▶ Information supplied
+++
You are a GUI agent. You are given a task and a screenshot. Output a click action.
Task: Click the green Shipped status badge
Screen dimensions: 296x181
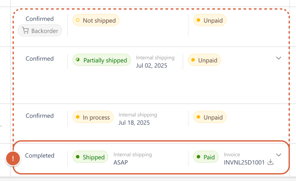(x=90, y=157)
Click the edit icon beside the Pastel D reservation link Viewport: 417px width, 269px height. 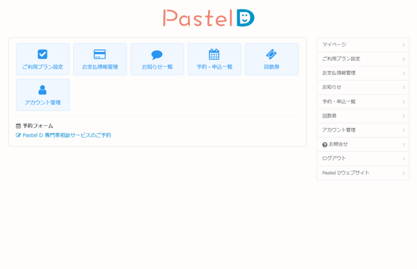pos(18,135)
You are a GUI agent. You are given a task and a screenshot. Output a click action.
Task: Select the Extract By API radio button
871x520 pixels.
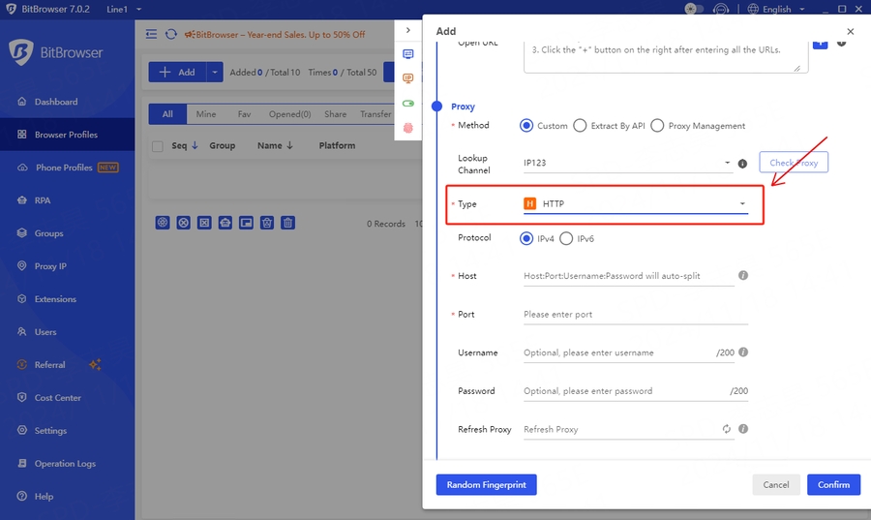pos(580,125)
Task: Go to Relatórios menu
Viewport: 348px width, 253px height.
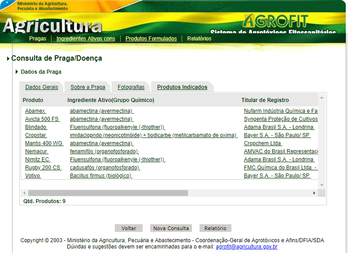Action: point(199,39)
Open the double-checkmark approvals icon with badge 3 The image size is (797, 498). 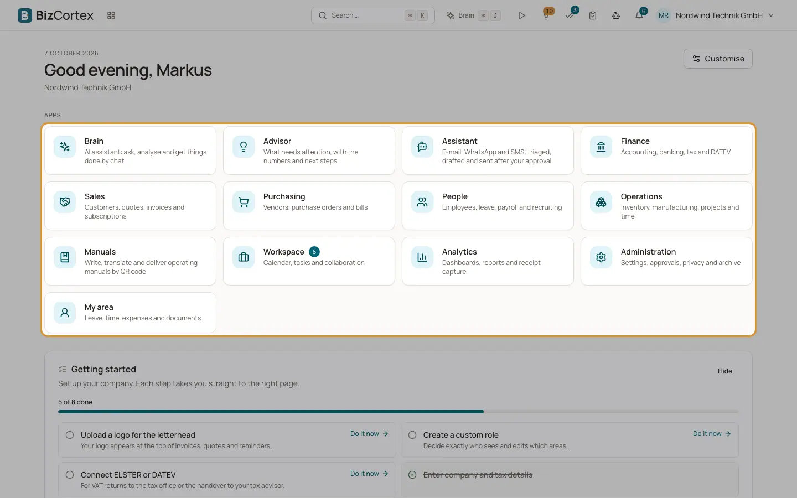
+++
▶ What needs to be done
All that belongs in the answer is the lines from the line with "871x520 pixels." through the closing line of the entries, inclusive, transcribed exactly and free of pictures.

▶ Your solution
871x520 pixels.
pos(580,125)
Task: Go to Relatórios menu
Viewport: 348px width, 253px height.
Action: point(199,39)
Open the double-checkmark approvals icon with badge 3 The image size is (797, 498). 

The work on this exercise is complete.